ENTRIES PROVIDED -
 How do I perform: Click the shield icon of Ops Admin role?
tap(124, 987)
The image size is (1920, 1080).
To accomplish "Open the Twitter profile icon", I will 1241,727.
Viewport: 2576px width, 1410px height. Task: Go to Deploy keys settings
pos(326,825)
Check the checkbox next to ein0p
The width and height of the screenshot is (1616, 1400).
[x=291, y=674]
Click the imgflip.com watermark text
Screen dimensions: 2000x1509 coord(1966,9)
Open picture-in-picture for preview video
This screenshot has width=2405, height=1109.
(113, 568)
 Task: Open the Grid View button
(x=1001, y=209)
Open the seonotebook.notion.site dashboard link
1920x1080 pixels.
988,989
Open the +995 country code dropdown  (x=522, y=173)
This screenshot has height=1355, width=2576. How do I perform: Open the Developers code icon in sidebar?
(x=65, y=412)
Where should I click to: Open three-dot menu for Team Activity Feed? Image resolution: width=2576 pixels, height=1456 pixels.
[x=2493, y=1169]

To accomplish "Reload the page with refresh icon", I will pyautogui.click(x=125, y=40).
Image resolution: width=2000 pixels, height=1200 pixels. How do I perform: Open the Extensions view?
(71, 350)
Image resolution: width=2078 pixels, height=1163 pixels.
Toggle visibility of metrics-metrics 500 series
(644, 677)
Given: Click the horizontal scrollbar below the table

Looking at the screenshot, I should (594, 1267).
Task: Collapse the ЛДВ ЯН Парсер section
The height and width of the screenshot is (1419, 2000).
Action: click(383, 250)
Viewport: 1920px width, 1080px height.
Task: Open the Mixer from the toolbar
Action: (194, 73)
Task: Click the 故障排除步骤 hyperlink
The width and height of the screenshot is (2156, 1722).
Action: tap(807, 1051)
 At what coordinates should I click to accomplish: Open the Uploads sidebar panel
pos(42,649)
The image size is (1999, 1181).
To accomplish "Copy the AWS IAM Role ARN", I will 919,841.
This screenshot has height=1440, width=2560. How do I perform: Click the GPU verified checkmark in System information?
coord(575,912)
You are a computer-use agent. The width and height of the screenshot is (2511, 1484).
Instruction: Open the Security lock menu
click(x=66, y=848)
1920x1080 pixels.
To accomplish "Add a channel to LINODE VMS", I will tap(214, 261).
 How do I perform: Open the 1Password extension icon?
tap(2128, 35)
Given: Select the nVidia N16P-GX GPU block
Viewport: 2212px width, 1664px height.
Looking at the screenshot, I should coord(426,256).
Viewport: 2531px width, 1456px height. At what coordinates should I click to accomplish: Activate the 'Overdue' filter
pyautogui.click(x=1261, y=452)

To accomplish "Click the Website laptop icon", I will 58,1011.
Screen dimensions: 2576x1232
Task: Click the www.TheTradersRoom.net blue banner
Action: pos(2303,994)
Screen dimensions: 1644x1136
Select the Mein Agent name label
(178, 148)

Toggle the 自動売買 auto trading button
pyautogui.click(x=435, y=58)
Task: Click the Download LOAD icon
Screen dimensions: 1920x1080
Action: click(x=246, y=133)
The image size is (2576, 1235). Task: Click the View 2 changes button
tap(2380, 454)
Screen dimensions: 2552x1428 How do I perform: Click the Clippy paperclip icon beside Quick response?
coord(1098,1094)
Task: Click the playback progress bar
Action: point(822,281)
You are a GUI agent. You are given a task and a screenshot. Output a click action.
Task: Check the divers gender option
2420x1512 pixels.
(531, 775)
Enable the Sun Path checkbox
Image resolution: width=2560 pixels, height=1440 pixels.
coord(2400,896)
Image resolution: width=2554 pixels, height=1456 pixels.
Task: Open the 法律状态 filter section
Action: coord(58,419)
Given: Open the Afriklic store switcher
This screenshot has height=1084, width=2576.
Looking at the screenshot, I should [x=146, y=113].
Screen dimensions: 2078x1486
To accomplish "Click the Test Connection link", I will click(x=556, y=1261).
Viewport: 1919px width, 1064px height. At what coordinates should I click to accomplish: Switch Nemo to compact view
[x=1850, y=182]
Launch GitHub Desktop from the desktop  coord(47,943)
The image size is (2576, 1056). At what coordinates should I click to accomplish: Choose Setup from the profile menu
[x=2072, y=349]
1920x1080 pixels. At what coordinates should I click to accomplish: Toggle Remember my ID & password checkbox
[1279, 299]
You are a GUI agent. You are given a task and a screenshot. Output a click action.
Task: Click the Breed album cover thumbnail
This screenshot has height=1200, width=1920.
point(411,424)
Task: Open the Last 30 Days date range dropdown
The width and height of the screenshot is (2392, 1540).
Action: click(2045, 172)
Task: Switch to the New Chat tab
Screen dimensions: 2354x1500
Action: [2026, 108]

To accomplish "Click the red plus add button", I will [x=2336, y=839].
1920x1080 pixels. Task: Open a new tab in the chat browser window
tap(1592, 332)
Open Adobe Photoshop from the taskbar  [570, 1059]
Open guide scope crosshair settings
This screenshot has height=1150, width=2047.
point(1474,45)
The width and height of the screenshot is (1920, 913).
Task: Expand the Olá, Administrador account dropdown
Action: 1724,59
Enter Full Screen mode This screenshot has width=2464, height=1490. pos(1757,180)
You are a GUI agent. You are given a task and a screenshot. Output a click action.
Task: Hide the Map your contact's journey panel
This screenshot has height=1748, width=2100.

EXERCISE OBJECTIVE - Output all of the data again, exactly.

RESULT OF THE TASK -
 How do I perform: Click the shield icon of Ops Admin role?
tap(124, 987)
The image size is (1920, 1080).
To accomplish "Open the Twitter profile icon", I will 1241,727.
Viewport: 2576px width, 1410px height. Task: Go to Deploy keys settings
pos(326,825)
Check the checkbox next to ein0p
The width and height of the screenshot is (1616, 1400).
[x=291, y=674]
Click the imgflip.com watermark text
Screen dimensions: 2000x1509 coord(1966,9)
Open picture-in-picture for preview video
This screenshot has width=2405, height=1109.
(113, 568)
 Task: Open the Grid View button
(x=1001, y=209)
Open the seonotebook.notion.site dashboard link
1920x1080 pixels.
988,989
Open the +995 country code dropdown  (x=522, y=173)
This screenshot has height=1355, width=2576. How do I perform: Open the Developers code icon in sidebar?
(x=65, y=412)
Where should I click to: Open three-dot menu for Team Activity Feed? Image resolution: width=2576 pixels, height=1456 pixels.
[x=2493, y=1169]

To accomplish "Reload the page with refresh icon", I will pyautogui.click(x=125, y=40).
Image resolution: width=2000 pixels, height=1200 pixels. How do I perform: Open the Extensions view?
(71, 350)
Image resolution: width=2078 pixels, height=1163 pixels.
Toggle visibility of metrics-metrics 500 series
(644, 677)
Given: Click the horizontal scrollbar below the table

Looking at the screenshot, I should (594, 1267).
Task: Collapse the ЛДВ ЯН Парсер section
The height and width of the screenshot is (1419, 2000).
Action: click(383, 250)
Viewport: 1920px width, 1080px height.
Task: Open the Mixer from the toolbar
Action: (194, 73)
Task: Click the 故障排除步骤 hyperlink
The width and height of the screenshot is (2156, 1722).
Action: tap(807, 1051)
 At what coordinates should I click to accomplish: Open the Uploads sidebar panel
pos(42,649)
The image size is (1999, 1181).
To accomplish "Copy the AWS IAM Role ARN", I will 919,841.
This screenshot has height=1440, width=2560. How do I perform: Click the GPU verified checkmark in System information?
coord(575,912)
You are a computer-use agent. The width and height of the screenshot is (2511, 1484).
Instruction: Open the Security lock menu
click(x=66, y=848)
1920x1080 pixels.
To accomplish "Add a channel to LINODE VMS", I will tap(214, 261).
 How do I perform: Open the 1Password extension icon?
tap(2128, 35)
Given: Select the nVidia N16P-GX GPU block
Viewport: 2212px width, 1664px height.
Looking at the screenshot, I should coord(426,256).
Viewport: 2531px width, 1456px height. At what coordinates should I click to accomplish: Activate the 'Overdue' filter
pyautogui.click(x=1261, y=452)

To accomplish "Click the Website laptop icon", I will 58,1011.
Screen dimensions: 2576x1232
Task: Click the www.TheTradersRoom.net blue banner
Action: pos(2303,994)
Screen dimensions: 1644x1136
Select the Mein Agent name label
(178, 148)

Toggle the 自動売買 auto trading button
pyautogui.click(x=435, y=58)
Task: Click the Download LOAD icon
Screen dimensions: 1920x1080
Action: click(x=246, y=133)
The image size is (2576, 1235). Task: Click the View 2 changes button
tap(2380, 454)
Screen dimensions: 2552x1428 How do I perform: Click the Clippy paperclip icon beside Quick response?
coord(1098,1094)
Task: Click the playback progress bar
Action: point(822,281)
You are a GUI agent. You are given a task and a screenshot. Output a click action.
Task: Check the divers gender option
2420x1512 pixels.
(531, 775)
Enable the Sun Path checkbox
Image resolution: width=2560 pixels, height=1440 pixels.
coord(2400,896)
Image resolution: width=2554 pixels, height=1456 pixels.
Task: Open the 法律状态 filter section
Action: coord(58,419)
Given: Open the Afriklic store switcher
This screenshot has height=1084, width=2576.
Looking at the screenshot, I should [x=146, y=113].
Screen dimensions: 2078x1486
To accomplish "Click the Test Connection link", I will click(x=556, y=1261).
Viewport: 1919px width, 1064px height. At what coordinates should I click to accomplish: Switch Nemo to compact view
[x=1850, y=182]
Launch GitHub Desktop from the desktop  coord(47,943)
The image size is (2576, 1056). At what coordinates should I click to accomplish: Choose Setup from the profile menu
[x=2072, y=349]
1920x1080 pixels. At what coordinates should I click to accomplish: Toggle Remember my ID & password checkbox
[1279, 299]
You are a GUI agent. You are given a task and a screenshot. Output a click action.
Task: Click the Breed album cover thumbnail
This screenshot has height=1200, width=1920.
point(411,424)
Task: Open the Last 30 Days date range dropdown
The width and height of the screenshot is (2392, 1540).
Action: click(2045, 172)
Task: Switch to the New Chat tab
Screen dimensions: 2354x1500
Action: [2026, 108]

To accomplish "Click the red plus add button", I will [x=2336, y=839].
1920x1080 pixels. Task: Open a new tab in the chat browser window
tap(1592, 332)
Open Adobe Photoshop from the taskbar  [570, 1059]
Open guide scope crosshair settings
This screenshot has height=1150, width=2047.
point(1474,45)
The width and height of the screenshot is (1920, 913).
Task: Expand the Olá, Administrador account dropdown
Action: 1724,59
Enter Full Screen mode This screenshot has width=2464, height=1490. pos(1757,180)
You are a GUI agent. You are given a task and a screenshot. Output a click action.
Task: Hide the Map your contact's journey panel
This screenshot has height=1748, width=2100.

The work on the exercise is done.